Intu Properties has been criticised for seeking government support after it emerged that its deputy chairman’s property empire had received about £280 million in dividends in recent years.

Last week the shopping centres group, which owns Lakeside in Essex, said that it was in talks with the government and could seek to access some of the £330 billion of state-backed loans and guarantees for companies affected by the coronavirus outbreak.

Intu, which has £4.5 billion of debts, was on the brink of collapse before the virus took hold. It received only 29 per cent of rents due from tenants this month, compared with 77 per cent a year ago, after the government told retailers that they could defer rent for three months without facing eviction.

Research has found that Peel Group, run by John Whittaker, Intu’s deputy chairman, had received almost £280 million in dividends since 2011.

Peel is Intu’s biggest shareholder with a 27 per cent stake that it built up after selling the Trafford Centre in Manchester for shares in 2011. The Whittaker family trust owns 75 per cent of Peel, while the rest is owned by Olayan Group, a Saudi Arabian investor.

Mr Whittaker, 77, lives in the Isle of Man and commutes to his office in the Trafford Centre by helicopter. According to The Sunday Times Rich List Mr Whittaker and his family are worth £1.95 billion.
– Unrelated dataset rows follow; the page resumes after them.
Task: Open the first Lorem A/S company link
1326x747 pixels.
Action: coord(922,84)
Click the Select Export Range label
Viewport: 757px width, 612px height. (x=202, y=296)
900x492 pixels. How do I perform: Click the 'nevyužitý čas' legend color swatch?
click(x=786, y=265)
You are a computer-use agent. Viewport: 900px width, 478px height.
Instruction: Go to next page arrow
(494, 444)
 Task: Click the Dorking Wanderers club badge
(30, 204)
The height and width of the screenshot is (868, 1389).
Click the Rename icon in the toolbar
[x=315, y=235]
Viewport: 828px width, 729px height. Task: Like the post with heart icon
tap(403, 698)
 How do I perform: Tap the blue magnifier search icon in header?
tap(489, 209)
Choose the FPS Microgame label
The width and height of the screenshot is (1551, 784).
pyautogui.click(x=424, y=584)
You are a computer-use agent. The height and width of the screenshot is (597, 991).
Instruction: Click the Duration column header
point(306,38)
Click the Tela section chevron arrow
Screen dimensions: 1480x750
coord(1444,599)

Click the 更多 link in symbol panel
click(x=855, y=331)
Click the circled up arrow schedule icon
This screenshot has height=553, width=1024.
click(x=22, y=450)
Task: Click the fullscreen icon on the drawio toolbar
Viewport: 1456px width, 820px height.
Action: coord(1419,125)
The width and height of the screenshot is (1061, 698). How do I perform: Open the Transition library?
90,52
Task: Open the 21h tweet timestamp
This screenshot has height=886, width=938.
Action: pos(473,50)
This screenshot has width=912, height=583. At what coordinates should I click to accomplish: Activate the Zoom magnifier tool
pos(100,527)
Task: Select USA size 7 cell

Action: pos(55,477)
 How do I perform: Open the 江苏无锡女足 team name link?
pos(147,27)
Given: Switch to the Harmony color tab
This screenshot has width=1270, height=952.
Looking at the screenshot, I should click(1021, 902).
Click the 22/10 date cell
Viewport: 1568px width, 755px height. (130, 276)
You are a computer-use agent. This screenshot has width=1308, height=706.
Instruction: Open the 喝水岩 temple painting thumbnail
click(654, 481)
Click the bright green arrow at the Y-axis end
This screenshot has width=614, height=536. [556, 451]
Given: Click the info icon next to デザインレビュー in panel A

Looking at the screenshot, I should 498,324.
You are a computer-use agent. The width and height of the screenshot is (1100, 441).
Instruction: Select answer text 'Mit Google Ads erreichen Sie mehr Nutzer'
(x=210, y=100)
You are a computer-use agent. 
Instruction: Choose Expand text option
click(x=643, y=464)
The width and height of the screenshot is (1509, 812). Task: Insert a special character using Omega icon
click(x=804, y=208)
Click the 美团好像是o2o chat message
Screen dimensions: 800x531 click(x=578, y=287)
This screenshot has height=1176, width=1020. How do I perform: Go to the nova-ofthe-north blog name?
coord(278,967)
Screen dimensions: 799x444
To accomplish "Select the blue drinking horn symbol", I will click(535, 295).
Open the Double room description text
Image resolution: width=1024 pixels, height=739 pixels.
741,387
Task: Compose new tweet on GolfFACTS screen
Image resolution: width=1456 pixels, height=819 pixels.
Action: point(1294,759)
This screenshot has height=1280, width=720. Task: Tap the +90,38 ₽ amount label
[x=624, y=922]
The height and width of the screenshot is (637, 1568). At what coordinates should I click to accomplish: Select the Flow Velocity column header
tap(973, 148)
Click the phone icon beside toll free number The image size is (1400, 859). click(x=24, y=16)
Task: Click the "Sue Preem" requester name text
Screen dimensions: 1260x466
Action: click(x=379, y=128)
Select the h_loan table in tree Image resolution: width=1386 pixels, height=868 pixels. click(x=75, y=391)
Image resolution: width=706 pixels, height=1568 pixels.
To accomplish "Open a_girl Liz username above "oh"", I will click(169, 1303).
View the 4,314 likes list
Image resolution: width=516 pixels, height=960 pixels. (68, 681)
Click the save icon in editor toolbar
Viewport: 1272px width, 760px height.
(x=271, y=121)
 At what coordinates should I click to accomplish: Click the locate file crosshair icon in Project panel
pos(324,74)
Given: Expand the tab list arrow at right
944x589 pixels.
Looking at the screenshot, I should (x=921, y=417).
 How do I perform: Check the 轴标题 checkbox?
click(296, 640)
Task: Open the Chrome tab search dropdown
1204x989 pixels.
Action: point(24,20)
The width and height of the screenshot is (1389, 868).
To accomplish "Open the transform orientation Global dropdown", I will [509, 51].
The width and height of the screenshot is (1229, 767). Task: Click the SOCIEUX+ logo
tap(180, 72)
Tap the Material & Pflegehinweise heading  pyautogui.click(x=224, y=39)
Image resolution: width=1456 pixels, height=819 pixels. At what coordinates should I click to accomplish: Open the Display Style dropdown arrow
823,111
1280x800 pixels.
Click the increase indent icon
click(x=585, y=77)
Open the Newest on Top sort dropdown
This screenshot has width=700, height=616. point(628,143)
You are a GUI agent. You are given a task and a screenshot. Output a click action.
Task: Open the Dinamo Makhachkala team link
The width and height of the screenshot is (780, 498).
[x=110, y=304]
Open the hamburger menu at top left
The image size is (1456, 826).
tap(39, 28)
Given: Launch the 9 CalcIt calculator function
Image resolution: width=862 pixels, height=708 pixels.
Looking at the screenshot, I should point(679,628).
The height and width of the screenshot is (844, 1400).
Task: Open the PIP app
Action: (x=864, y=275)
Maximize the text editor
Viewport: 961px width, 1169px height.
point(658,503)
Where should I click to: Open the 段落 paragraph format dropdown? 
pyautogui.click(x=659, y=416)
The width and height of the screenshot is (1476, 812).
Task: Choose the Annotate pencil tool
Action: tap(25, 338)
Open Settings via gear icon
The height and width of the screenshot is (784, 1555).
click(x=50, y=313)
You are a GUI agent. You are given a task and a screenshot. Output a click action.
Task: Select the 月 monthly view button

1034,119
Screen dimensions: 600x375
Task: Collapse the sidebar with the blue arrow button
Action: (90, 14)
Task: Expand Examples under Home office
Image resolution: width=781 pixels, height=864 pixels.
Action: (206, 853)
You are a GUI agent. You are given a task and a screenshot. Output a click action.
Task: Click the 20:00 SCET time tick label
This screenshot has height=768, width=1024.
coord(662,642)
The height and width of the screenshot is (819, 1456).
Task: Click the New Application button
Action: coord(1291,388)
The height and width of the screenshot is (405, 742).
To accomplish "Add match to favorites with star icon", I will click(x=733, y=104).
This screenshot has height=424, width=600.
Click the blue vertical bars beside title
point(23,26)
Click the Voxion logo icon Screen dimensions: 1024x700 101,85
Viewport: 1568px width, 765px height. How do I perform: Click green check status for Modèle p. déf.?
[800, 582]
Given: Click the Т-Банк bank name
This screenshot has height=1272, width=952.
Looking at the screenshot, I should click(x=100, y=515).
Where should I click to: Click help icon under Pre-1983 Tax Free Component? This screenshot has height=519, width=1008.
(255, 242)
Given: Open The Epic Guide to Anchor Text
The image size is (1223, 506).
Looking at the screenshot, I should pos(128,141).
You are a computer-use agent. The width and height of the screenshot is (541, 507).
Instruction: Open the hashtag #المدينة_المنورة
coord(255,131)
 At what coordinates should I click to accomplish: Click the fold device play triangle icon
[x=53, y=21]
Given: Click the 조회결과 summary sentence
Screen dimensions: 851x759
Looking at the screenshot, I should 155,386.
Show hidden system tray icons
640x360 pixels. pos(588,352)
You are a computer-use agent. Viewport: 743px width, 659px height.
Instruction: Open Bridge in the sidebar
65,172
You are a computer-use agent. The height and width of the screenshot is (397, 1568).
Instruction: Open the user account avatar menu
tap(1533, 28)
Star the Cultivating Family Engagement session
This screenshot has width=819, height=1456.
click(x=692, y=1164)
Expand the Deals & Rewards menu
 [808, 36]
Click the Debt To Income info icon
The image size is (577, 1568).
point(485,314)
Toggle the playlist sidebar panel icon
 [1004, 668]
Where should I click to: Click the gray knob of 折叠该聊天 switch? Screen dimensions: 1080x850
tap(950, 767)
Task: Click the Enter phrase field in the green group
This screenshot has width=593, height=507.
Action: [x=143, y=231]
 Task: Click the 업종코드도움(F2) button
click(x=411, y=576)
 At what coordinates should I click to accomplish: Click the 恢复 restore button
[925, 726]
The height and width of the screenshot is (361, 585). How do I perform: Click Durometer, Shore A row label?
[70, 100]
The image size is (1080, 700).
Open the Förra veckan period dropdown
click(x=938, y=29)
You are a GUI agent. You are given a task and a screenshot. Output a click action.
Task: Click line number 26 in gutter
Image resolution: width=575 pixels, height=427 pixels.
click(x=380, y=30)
Luke Hildyard, executive director of the High Pay Centre, said: “This crisis will force policymakers and business leaders to acknowledge the massive flaws with the UK’s corporate governance system.

“Wealthy investors and executives can take vast sums of money out of companies like Intu without regard for the future, then use the threat of job losses to demand government support when things go wrong.”

Intu has 2,500 staff.

Peel and Intu declined to comment on the dividend payout.